Data entries
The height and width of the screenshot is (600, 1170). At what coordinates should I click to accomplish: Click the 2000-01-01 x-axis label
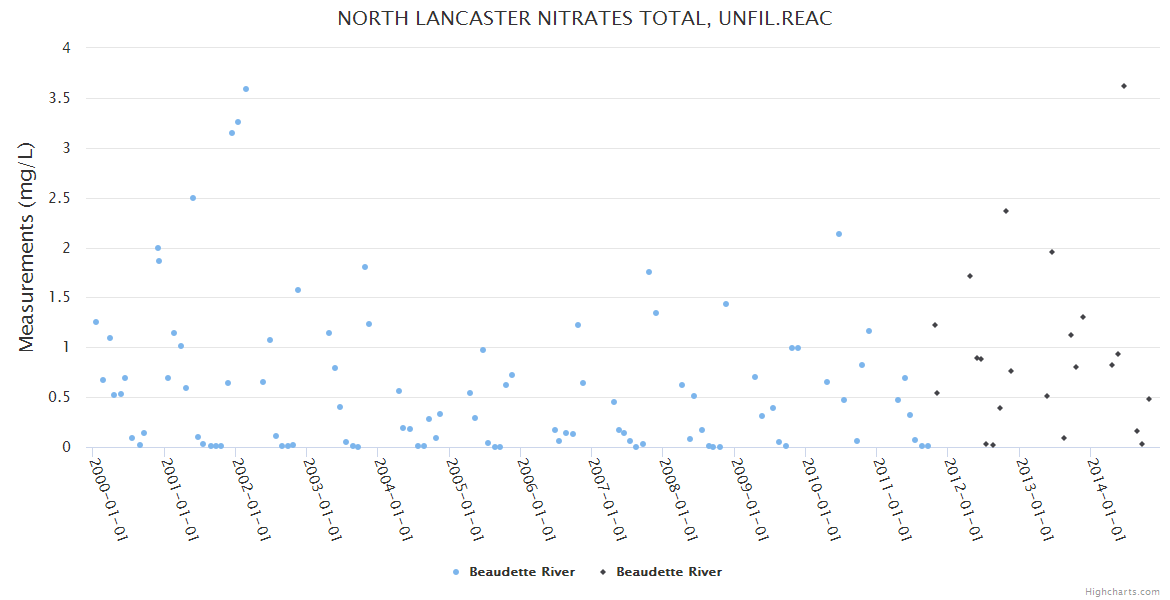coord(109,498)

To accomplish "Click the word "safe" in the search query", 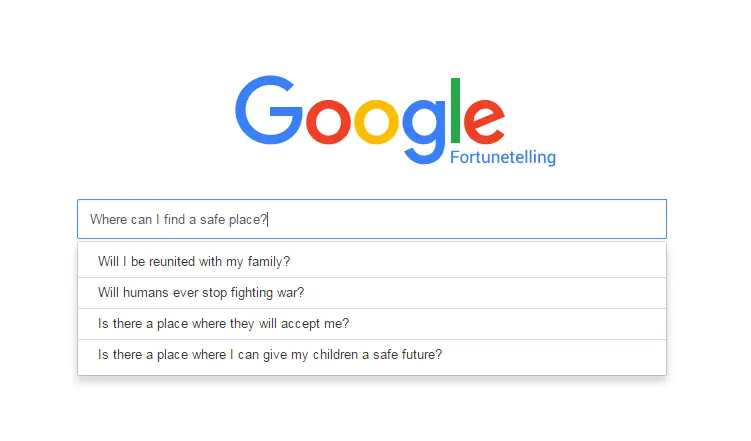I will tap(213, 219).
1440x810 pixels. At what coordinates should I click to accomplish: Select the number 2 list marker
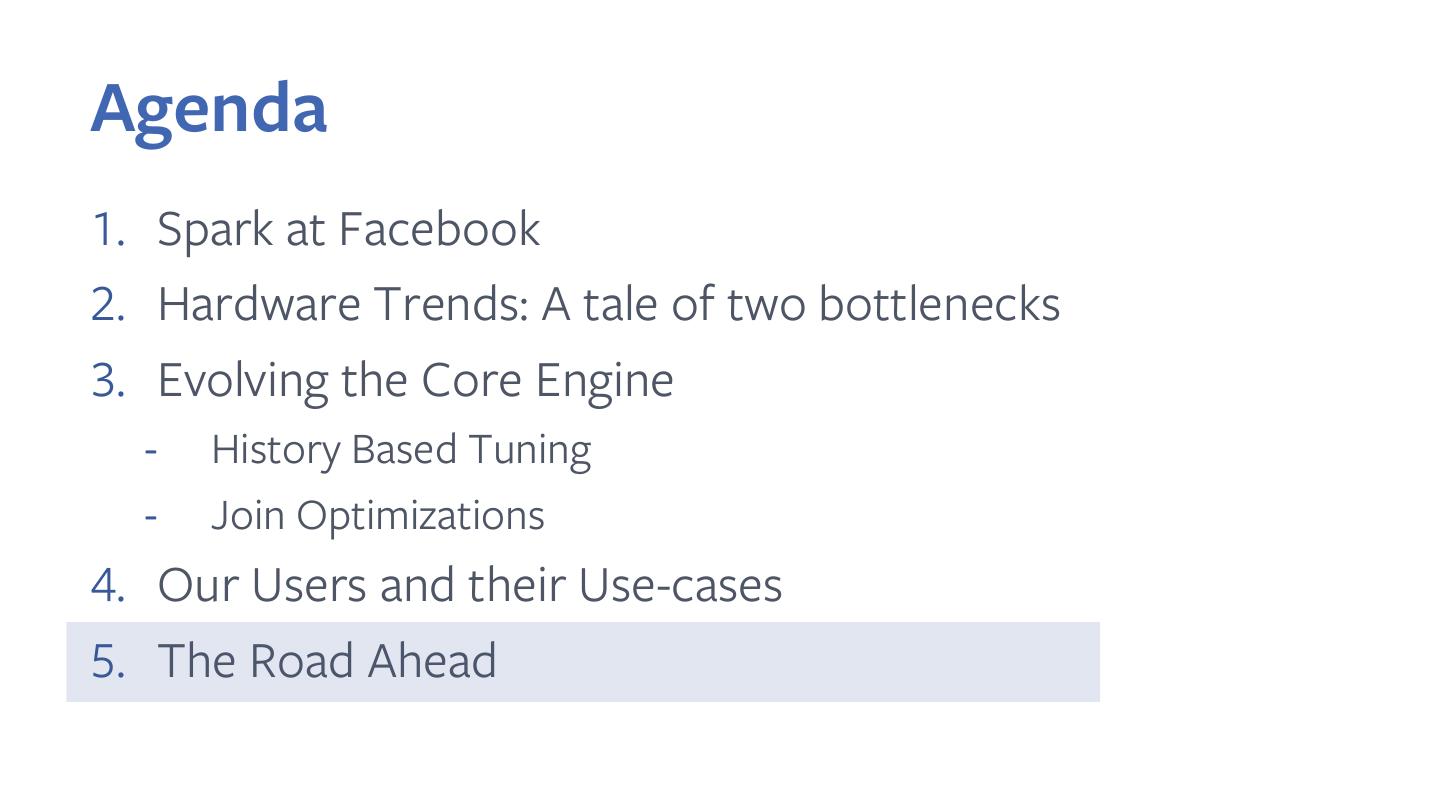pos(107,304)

EXERCISE GOAL — Transcribe exactly the lines from the one containing "1440x810 pixels. At" through the last line of the records above, and nothing else. Leave out the pictures.

RESULT OF THIS EXERCISE —
1440x810 pixels. At what coordinates should I click to accomplish: Select the number 2 list marker
pos(107,304)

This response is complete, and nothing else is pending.